Chocolate, banana and pecan cookies

Chocolate, banana and pecan cookiesPeden + Munk

F&W Pick: Chocolate, banana and pecan cookies

Yotam Ottolenghi and Helen Goh: Sweet

Photographer: Peden + Munk

Ebury Press, €32

Yotam Ottolenghi may be best known for his eclectic take on vegetarian food, but he was originally a pastry chef and, with his new book, has returned to his roots. Collaborating with Helen Goh, this book brings Ottolenghi’s hallmarks of fresh, evocative ingredients and exotic spices to bear on some of our favourite cakes, biscuits, tarts, puddings, cheesecakes and ice-cream. Although there’s something for everyone and stunning photography, this is ideal for bakers who already know a thing or two and want to step up their game.

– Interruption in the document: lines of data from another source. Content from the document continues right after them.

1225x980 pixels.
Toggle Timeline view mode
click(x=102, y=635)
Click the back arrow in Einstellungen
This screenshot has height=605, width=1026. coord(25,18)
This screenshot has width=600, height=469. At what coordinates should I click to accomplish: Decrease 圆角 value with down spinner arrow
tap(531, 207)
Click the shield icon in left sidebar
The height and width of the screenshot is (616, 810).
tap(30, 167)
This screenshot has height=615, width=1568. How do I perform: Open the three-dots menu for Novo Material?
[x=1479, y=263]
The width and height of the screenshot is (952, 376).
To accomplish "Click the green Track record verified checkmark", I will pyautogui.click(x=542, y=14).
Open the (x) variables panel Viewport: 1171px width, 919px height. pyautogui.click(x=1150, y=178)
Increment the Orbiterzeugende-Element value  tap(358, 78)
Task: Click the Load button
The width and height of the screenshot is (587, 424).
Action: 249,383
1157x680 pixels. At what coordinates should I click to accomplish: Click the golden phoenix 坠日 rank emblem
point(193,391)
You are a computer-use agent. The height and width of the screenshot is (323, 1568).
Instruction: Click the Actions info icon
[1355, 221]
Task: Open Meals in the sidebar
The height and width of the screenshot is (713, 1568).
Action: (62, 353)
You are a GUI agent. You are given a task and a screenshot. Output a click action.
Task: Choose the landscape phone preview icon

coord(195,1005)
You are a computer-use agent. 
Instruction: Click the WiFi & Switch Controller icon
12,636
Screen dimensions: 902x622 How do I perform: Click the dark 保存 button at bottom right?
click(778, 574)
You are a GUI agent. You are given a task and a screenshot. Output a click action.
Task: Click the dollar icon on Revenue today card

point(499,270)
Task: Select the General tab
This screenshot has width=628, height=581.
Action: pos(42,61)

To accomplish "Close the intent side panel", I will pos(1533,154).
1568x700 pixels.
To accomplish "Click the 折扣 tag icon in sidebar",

Chocolate, banana and pecan cookies

Makes about 24

  • 110g unsalted butter, at room temperature, cubed
  • 110g caster sugar
  • 1 large egg, lightly beaten
  • 125g plain flour
  • ½ teaspoon baking powder
  • 20g cocoa powder
  • ½ teaspoon ground cinnamon
  • ¼ teaspoon salt
  • 100g chocolate chips (70% cocoa solids), or 100g dark cooking chocolate, cut into 0.5cm pieces
  • 50g mashed banana, about ½ small banana)
  • 170g pecan halves, finely chopped
  • 100g icing sugar, for dusting

1 Place the butter and sugar in the bowl of an electric mixer with the paddle attachment in place. Beat on a medium-high speed until light and fluffy, then gradually add the egg and continue to beat until incorporated.

2 Sift the flour, baking powder, cocoa powder, cinnamon and salt into a bowl, then add to the butter and sugar. Mix on a low speed for about 15 seconds, then add the chocolate and banana. Beat until combined, then transfer to the fridge for two hours to firm up.

3 When firm, use your hands to form the dough into 3cm round balls, about 20g each: you might need to wash your hands once or twice when making them, if they get too sticky. Place the pecans in a medium bowl and drop the balls into the nuts as you form them, rolling them around so that they are completely coated and pressing the nuts in so that they stick.

4 Line a baking tray with baking parchment, place the cookies on the tray – there is no need to space them apart at this stage – and transfer to the fridge for at least an hour.

5 When ready to bake, preheat the oven to 190°C/gas mark 5. Line two baking trays with baking parchment.

6 Place the icing sugar in a bowl and roll the cookies in the icing sugar, pressing it in as you go so that it sticks well. Place on the lined baking trays, spaced 2-3cm apart, and flatten the cookies to 1cm thick.

7 Bake for 10 minutes. They will be soft to the touch when they come out of the oven, so allow them to cool on the tray for 10 minutes before gently transferring to a wire rack. These can be served warm, when they will be a little gooey in the centre, or set aside until completely cool.